Еще для европейской культуры Гёте принципиально важен тем, что он, как и Руссо в «Новой Элоизе», задал новые модели эмоционально-чувственного поведения — начиная со «Страданий юного Вертера», из которых, как из «Шинели» Гоголя, вышло целое поколение романтиков с их установкой на жизнетворчество. Сафрански не раз подчеркивает: Гёте осознавал, что «литературные произведения — это одно, а его жизнь — другое», однако страстно желал сделать из своей жизни произведение (особенно заметно это в написанной им на склоне лет автобиографии под названием «Поэзия и правда», к которой автор книги неоднократно обращается).
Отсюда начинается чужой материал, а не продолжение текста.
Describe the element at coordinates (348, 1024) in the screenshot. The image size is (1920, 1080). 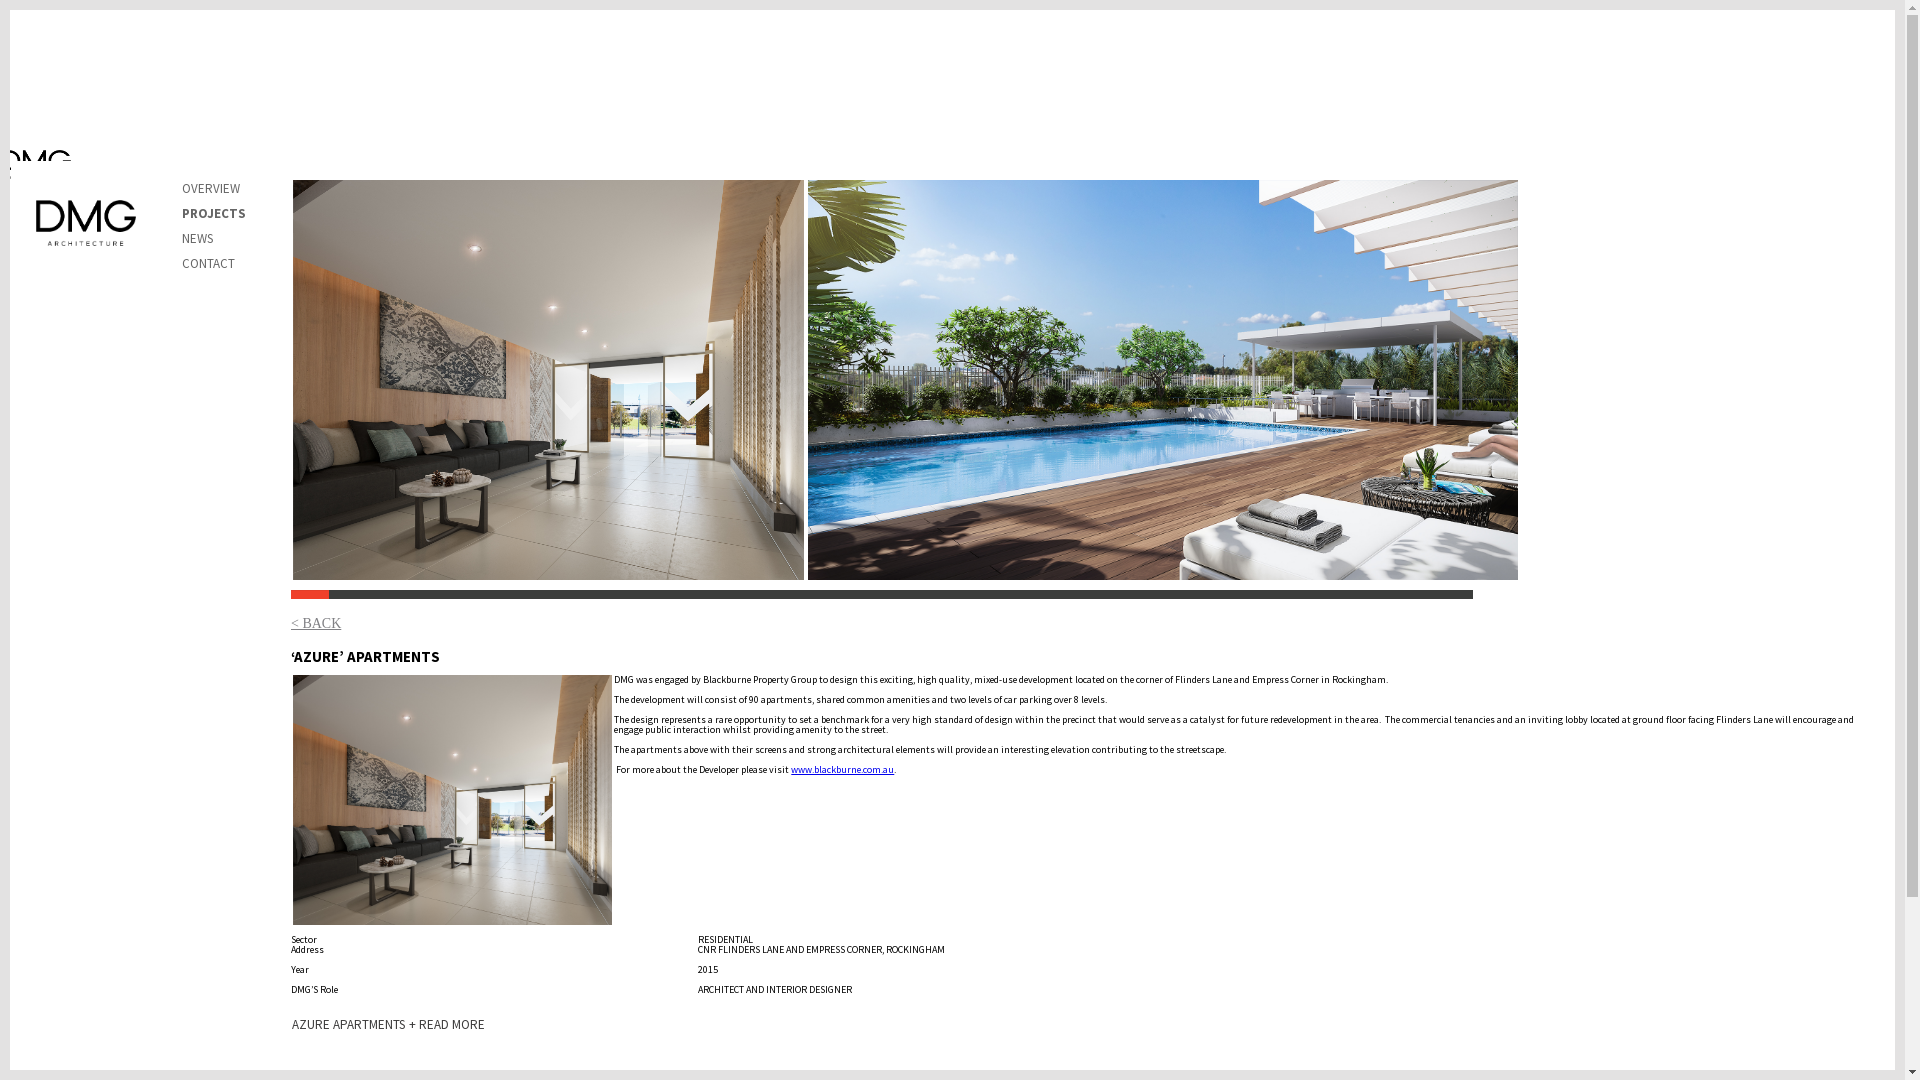
I see `AZURE APARTMENTS` at that location.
«У каждого нового поколения есть возможность лучше понять себя и свою эпоху, посмотрев в жизнь Гёте, как в зеркало. Эта книга — попытка понять себя через описание жизни и творчества гения и изучение на его примере возможностей и границ искусства жизни», — так формулирует свою сверхзадачу Сафрански, в то же время выбирая вполне традиционный для биографиста набор первоисточников: письма, дневники, записи бесед и свидетельства современников последнего универсального гения. Разумеется, отражения событий биографии Гёте обнаруживаются и в его произведениях. Самым ярким примером здесь, безусловно, является суд и казнь детоубийцы Сюзанны Маргареты Брандт, история которой стала для Гёте личным опытом, который лег в основу трагедии Гретхен в «Фаусте». Но Сафрански, конечно, ни в коем случае не хочет сказать, что автор наивно переносит происходившее с ним в свою литературу — скорее это один из путей преображения правды в поэзию.
Между огненным мечом и Люцифером
Первые главы книги Сафрански, возможно, будут не самыми информативными для тех, кто знаком с «Поэзией и правдой», — этот текст неизбежно присутствует в повествовании биографа о раннем детстве Гёте, о его студенчестве, о знакомстве с кругом «Бури и натиска», о создании и публикации «Вертера», «Геца фон Берлихингена» и других ранних произведений.
Но Сафрански уже тут не упускает возможность продемонстрировать свой критический метод. Например, подробно описанный в «Поэзии и правде» неудавшийся лейпцигский роман с Кетхен Шёнкопф помогает увидеть, как биографические факты преломляются в произведениях молодого Гёте и как он смотрит на них впоследствии. В одном из писем он сообщал: «Мы расстались, мы счастливы… Впрочем, с моей стороны нет. Я по-прежнему люблю ее, так сильно, Господи, так сильно». Как отмечает Сафрански, в «Поэзии и правде» складывается иная картина: «Здесь Гёте изображает себя мучителем вроде Эридона, которым „овладела злая охота устраивать себе развлечение из страданий возлюбленной, унижать ее преданность произвольными и тираническими причудами”». Весной 1768 года, вскоре после незадавшегося романа, Гёте пишет комедию «Капризы влюбленного», в которой переосмысляет случившееся и «излечивается от ревности». Таким образом, получается трехмерная картина: Гёте в настоящем (письма и другие документы), Гёте в произведениях того же времени и Гёте в будущем («Поэзия и правда»).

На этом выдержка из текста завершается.